Incidents
Full history of incidents.
July 2017
We will be doing a maintenance on the Cellar cluster starting on 2017-07-20 at 08:00 UTC.
This is a 2-steps maintenance, the second one will be scheduled at a later stage.
This should not have an impact on availability but may have a light to moderate impact on upload / download speeds.
No ETA as of now, we will be posting updates along the way.
EDIT 2017-07-20 08:00 UTC: Maintenance is starting now
EDIT 10:00 UTC: We are expecting the maintenance to end between 21:00 UTC and 2017-07-21 01:00 UTC ; we are seeing no significant impact on upload / download speeds as of now
EDIT 14:45 UTC: The maintenance is running fine and still has no significant impact on performance, we are keeping it as-is. Consider this event over; If something goes wrong, we will create a new event.
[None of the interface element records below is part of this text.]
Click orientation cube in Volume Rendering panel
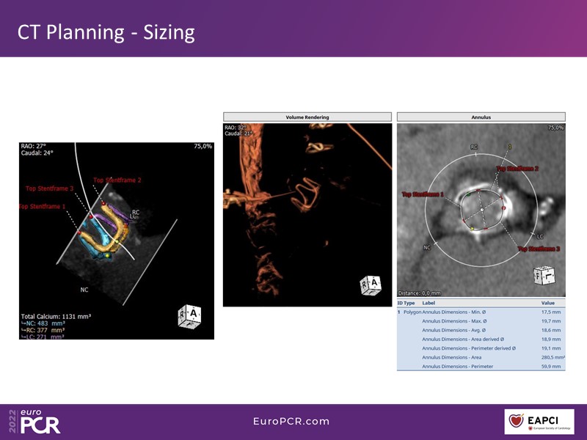Image resolution: width=587 pixels, height=440 pixels. (370, 285)
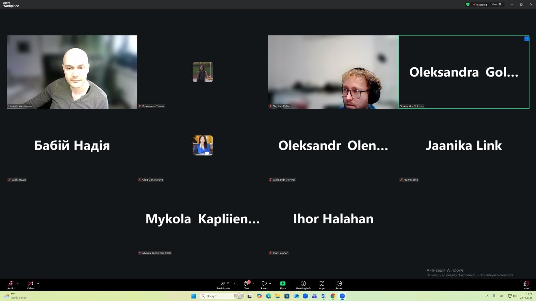This screenshot has width=536, height=301.
Task: Click the green encryption shield icon
Action: (468, 5)
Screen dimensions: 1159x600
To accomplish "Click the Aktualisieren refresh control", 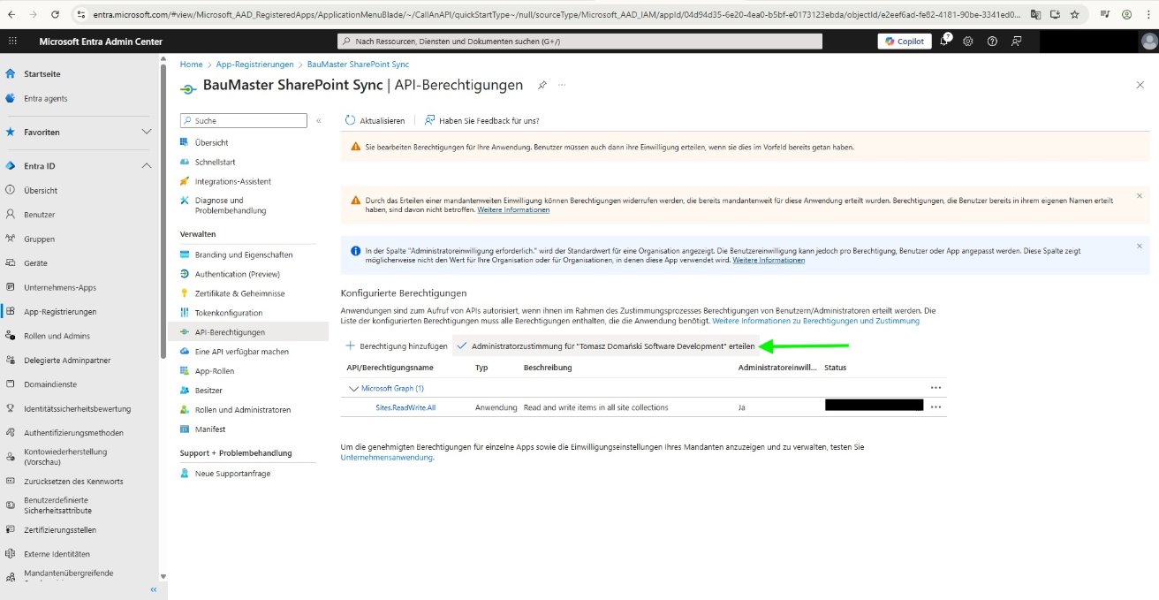I will coord(373,120).
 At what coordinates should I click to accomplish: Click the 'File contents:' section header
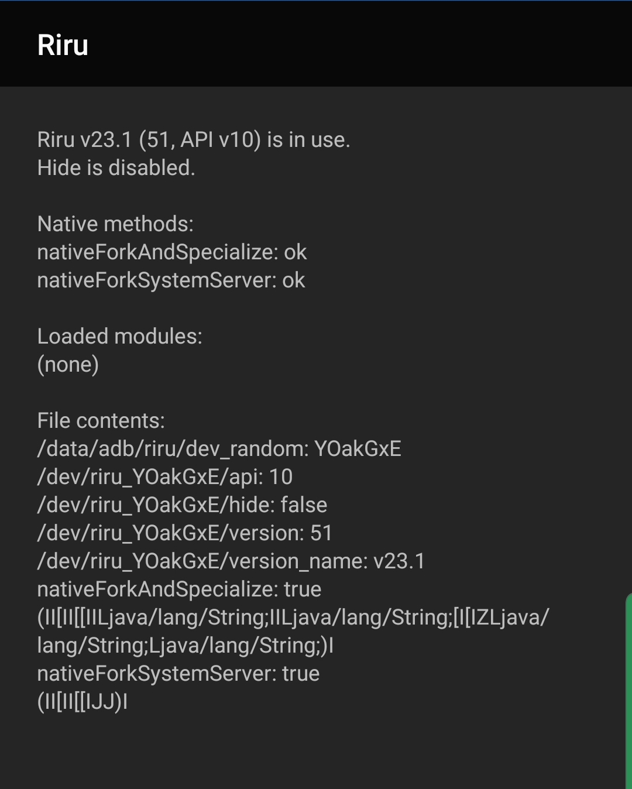click(101, 420)
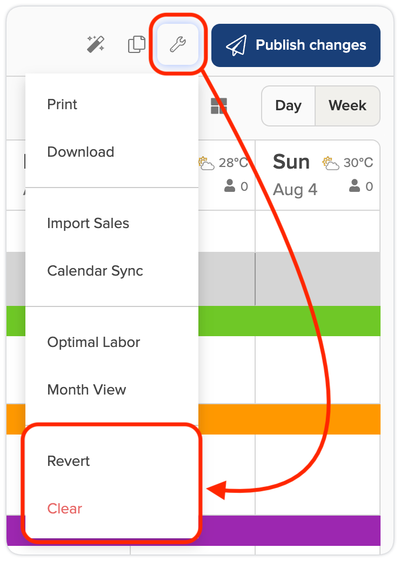Click Revert in the tools menu
The image size is (400, 561).
tap(69, 461)
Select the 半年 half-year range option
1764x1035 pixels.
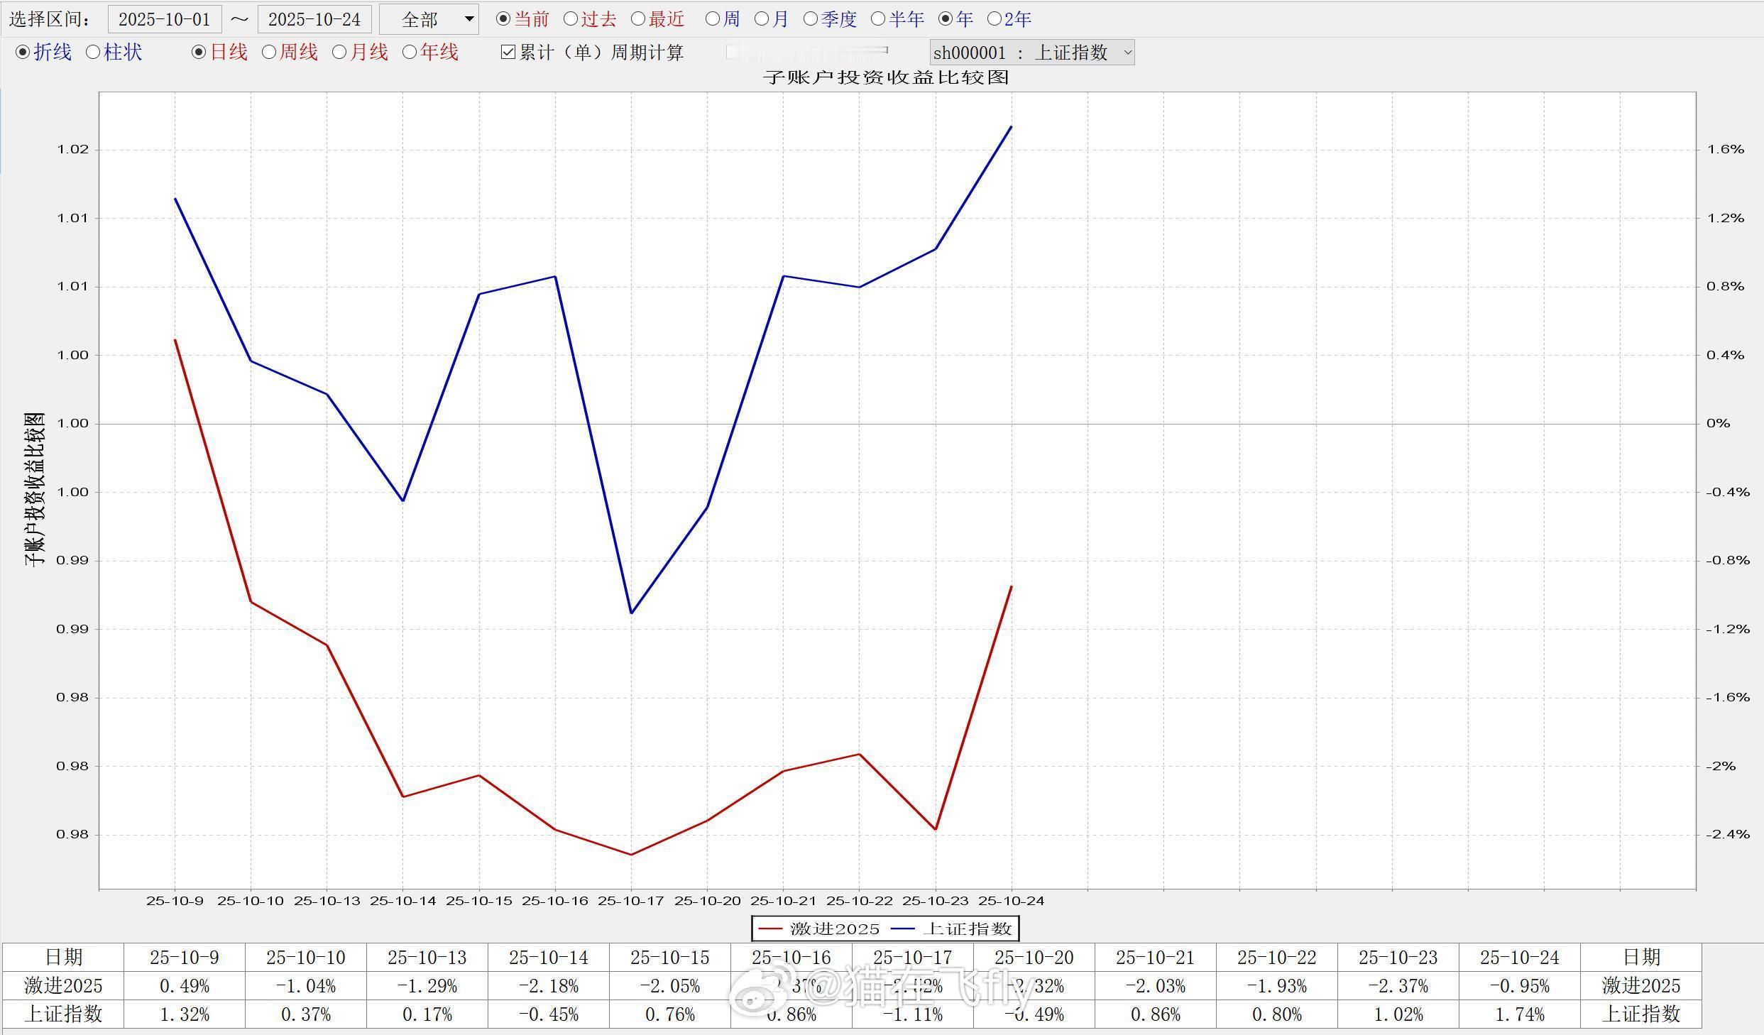878,19
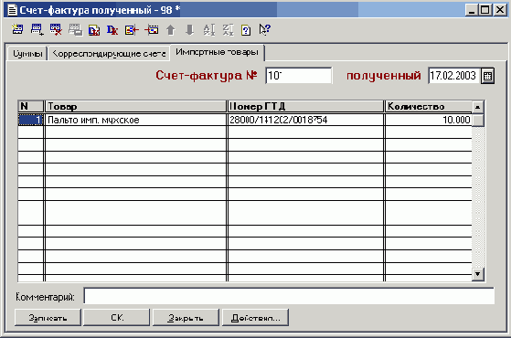
Task: Switch to the Суммы tab
Action: tap(27, 54)
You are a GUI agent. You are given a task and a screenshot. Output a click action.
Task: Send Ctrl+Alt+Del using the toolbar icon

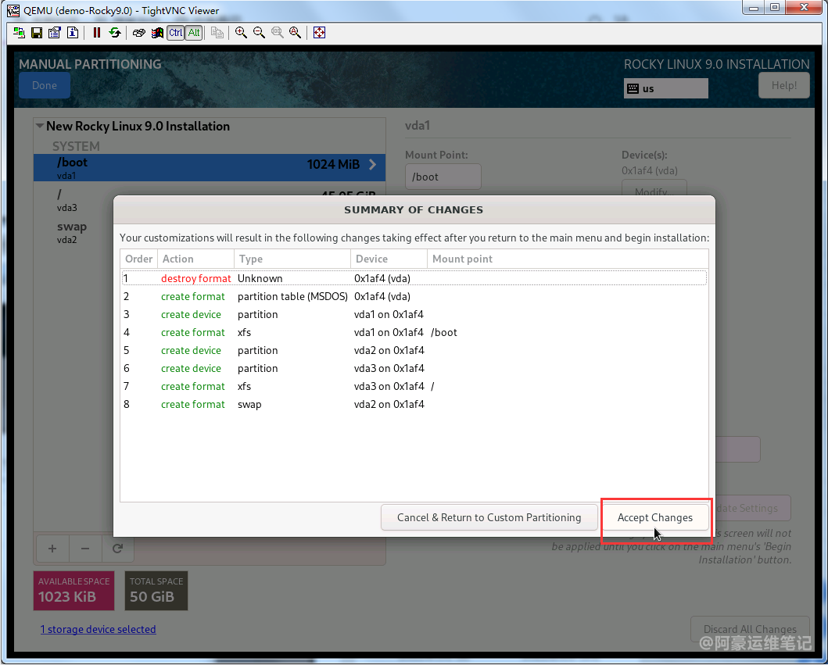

A maintenance of the logs system will happen at 10am UTC. Applications logs will be unavailable during this maintenance.
The maintenance should not last more than 1 hour.
EDIT 10:18 UTC: Maintenance started a few minutes ago, logs collection will be disabled in a few seconds
EDIT 10:44 UTC: Maintenance is over since a few minutes, logs are now available
An issue occurred on the main API. It was mostly unavailable, only answering to ~30% of requests at best for close to 10 minutes, until we switched to a backup system.
At this point, most services were available except for logs, events and notifications.
30 minutes after the beginning of this issue, it's now fully available.
Network is flaky in the Europe zone, we are seeing intermittent unreachability issues on multiple elements of our infrastructure. We are investigating.
EDIT 06:48 UTC: The network seems to work fine now. Deployments are unavailable, we are working on bringing them back up.
EDIT 07:35 UTC: Deployments have been back up since 07:15, we are still cleaning up the remaining items.
EDIT 07:40 UTC: Everything is cleaned up and functional now. If you have an issue, come ping us.
June 2017
Deployments are disabled for a short maintenance operation.
EDIT 16:12 UTC: Deployments are back
We are currently experiencing performance issues on a component of our deployment system. Deployments are delayed by a few minutes.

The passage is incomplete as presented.